Some spaces on the board are marked as teleportation spaces. If a player lands on a teleportation space \(P\), they are immediately transported to another space \(T\). The teleportation rule is defined by a mapping \(P \to T\). Note that a move could both advance by a die roll and then trigger a teleportation.

The objective is to compute the minimum number of turns required to reach or exceed a given target space number \(N\). You will be given \(T\) test cases. For each test case, the first line has two integers: the target space \(N\) and the number of teleportation rules \(M\). This is followed by \(M\) lines, each containing two integers \(P\) and \(T\), which represent the teleportation from space \(P\) to space \(T\).

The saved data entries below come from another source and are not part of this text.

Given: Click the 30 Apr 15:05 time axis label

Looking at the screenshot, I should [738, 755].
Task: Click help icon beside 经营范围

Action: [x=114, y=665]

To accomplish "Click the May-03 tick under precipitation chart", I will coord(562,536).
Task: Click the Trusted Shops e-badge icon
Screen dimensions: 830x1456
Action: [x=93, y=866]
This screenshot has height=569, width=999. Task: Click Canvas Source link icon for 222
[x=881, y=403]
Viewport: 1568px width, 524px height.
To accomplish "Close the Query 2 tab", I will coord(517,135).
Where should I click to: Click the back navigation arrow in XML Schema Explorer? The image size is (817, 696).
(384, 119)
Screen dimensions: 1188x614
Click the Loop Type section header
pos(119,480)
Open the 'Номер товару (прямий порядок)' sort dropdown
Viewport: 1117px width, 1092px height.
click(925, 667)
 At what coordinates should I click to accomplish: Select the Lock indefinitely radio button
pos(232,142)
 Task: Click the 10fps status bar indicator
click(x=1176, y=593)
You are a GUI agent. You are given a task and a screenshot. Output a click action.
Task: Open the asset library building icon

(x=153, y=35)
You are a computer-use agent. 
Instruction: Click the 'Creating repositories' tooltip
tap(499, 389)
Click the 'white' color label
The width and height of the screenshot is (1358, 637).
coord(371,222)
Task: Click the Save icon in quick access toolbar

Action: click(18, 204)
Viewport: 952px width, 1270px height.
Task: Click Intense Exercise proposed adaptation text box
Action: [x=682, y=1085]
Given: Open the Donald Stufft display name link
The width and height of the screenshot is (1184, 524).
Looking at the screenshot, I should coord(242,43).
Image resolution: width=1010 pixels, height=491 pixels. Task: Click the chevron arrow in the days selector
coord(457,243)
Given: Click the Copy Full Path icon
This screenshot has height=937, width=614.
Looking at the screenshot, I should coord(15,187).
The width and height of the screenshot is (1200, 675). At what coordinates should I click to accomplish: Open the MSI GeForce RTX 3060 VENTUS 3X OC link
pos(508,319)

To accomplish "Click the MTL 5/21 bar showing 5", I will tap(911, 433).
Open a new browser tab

Use breadth-first search (BFS) to explore the valid moves, considering die rolls from \(1\) to \(6\) and applying teleportation if the move lands on a teleportation space. The problem guarantees that a solution exists for each test case.

inputFormat

The input is given via standard input (stdin) and has the following format:

T
N1 M1
P1,1 T1,1
P1,2 T1,2
... (M1 lines)
N2 M2
... (and so on for T test cases)

Here, T is the number of test cases. For each test case, the first line contains two space-separated integers: the target board space \(N\) and the number of teleportation rules \(M\). Each of the following \(M\) lines contains two integers \(P\) and \(T\) representing a teleportation from space \(P\) to space \(T\>.

outputFormat

For each test case, print the minimum number of turns required to reach or exceed space \(N\) on a separate line. The output should be written to standard output (stdout).

1
15 2
3 10
9 14

2